NATIONAL SECURITY

Who’s Getting the Mideast Crisis Right?

Updated: September 14, 2012 | 3:27 p.m.
September 14, 2012 | 10:15 a.m.

An injured Egyptian youth protester takes cover behind a metal barrier during clashes with riot police behind cement blocks that are used to close the street leading to the U.S. embassy in Cairo on Friday. (AP Photo/Nasser Nasser)

By the time the Arab Spring was in full flower, Obama was well into a savagely successful military and drone program that took out Osama bin Laden and much of his top leadership, thus decimating the worst of the violent jihadists. At the same time Obama withdrew from Iraq, robbing al-Qaida of bin Laden’s old “far enemy,” the United States. Thus the Iraq withdrawal, the marginalization of al-Qaida, and the overturning of Mubarak, Moammar Qaddafi in Libya and other dictators together created a new atmosphere, opening up new channels of expression and supplying for the first time in decades an alternative to violent jihad. Experts point to fractionalizing of the Brotherhood and Salafist groups, which are being forced to govern pragmatically in the jostle for influence and power in their home countries.

Despite the horror of Stevens’ death under assault from a group of protesters and possibly militants, in truth more Islamists have been working with the U.S. than against it, including Egyptian President Morsi.  In response to the attacks on U.S. buildings, the Islamist government of Egypt is walking its own fine line. “What you have right now is a Muslim Brotherhood president that has a decent government to government relationship with the U.S.,” says Brown. Thus, Morsi has called for prosecution of the makers of an anti-Muslim video that helped to trigger the violence this week—but nothing worse. “What they’re trying to do is express outrage but make sure it doesn’t interfere with anything” such as aid or Morsi’s tacit support for the Egypt-Israel treaty, Brown adds. “The Brotherhood calls for [anti U.S.] protests, but it’s clear they will be centered around mosques, but not on the U.S. embassy.”

White House spokesman Tommy Vietor told National Journal Thursday it was important to “disaggregate” the administration’s general policies from the violent protests this week. “Nothing the administration has done has led to the protests in Cairo recently or the incidents in Benghazi or Sana’a [Yemen]. Those are sort of outside events based on a little-known film used to incite people,” he said. But in fact polls show high approval ratings for the U.S. in Libya and even Morsi has moved to protect U.S. buildings and personnel in recent days.
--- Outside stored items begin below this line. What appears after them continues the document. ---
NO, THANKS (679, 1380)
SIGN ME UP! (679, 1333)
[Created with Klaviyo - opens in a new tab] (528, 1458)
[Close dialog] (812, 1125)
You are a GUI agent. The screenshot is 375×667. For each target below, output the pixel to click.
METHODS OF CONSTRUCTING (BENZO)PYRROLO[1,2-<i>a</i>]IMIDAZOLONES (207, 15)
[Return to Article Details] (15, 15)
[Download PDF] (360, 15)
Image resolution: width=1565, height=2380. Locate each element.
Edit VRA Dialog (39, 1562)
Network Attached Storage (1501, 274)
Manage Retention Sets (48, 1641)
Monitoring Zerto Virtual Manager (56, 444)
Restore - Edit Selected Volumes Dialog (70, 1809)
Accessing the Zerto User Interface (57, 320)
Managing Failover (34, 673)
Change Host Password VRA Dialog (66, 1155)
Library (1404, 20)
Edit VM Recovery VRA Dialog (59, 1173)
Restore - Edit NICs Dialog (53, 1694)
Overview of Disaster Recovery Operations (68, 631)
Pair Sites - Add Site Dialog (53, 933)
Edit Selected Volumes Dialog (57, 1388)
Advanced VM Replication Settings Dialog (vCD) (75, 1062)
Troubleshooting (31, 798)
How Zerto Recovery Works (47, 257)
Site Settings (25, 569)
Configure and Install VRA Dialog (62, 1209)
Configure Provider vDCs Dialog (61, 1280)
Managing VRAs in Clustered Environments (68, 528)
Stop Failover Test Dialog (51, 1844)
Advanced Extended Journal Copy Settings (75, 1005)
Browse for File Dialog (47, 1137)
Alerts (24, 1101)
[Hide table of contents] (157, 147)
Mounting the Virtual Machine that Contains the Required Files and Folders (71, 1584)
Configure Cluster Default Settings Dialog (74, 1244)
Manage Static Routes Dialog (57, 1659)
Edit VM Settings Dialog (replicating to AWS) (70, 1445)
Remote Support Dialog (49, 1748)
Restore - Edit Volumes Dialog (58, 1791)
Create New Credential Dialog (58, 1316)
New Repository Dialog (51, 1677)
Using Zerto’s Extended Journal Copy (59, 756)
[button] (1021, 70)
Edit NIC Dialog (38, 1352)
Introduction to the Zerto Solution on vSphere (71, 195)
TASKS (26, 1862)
Even prominent neoconservatives such as Bill Kristol and Charles Krauthammer have outraged their former allies on the right by saying the U.S. has no choice but to engage the new Islamist political parties formed by the Muslim Brotherhood (which formally renounced violence decades ago) and other former jihadist groups. Another prominent figure on the right, Reuel Marc Gerecht, a former CIA official who is deemed one of the most astute analysts of jihadism,  wrote  in The Wall Street Journal recently that it is unavoidable that “Islamists who braved the wrath of rulers and trenchantly critiqued the moral breakdown of their societies were going to do well in a post secular age. What is poorly understood in the West is how critical fundamentalists are to the moral and political rejuvenation of their countries. As counter intuitive as it seems, they are the key to more democratic, liberal politics in the region.”

America, in other words, may simply have to endure an unpleasant Islamist middle stage—and Arabs may have to experience the failure of extremism in government, as the Iranians have—before the Arab world finally enters the modern world.

It’s not just Arab politics that have proved more complex than the campaign rhetoric often makes out. When it comes to Iran as well, Romney has criticized Obama for weakness in trying to negotiate. But in fact Obama dropped his “outstretched hand” approach to Tehran in 2010, and since then has applied tougher sanctions and underwritten covert action.

Was Romney out of line this week? It’s clear that the ugly temper of U.S. presidential politics has long since moved on from the days when Arthur Vandenberg, the Republican senator who reluctantly embraced the Truman Doctrine and Marshall Plan, declared that “politics stops at the water’s edge.” American politics today is borderless. And so—depending on whom American voters believe on the Mideast, Obama or Romney – it’s entirely possible that the violence raging far away could affect this year’s presidential election far more than anyone imagined.

Correction: An earlier version of this story included incorrect timing for Romney's news confernence. He criticized the Obama administration's response at a news conference on Wednesday morning.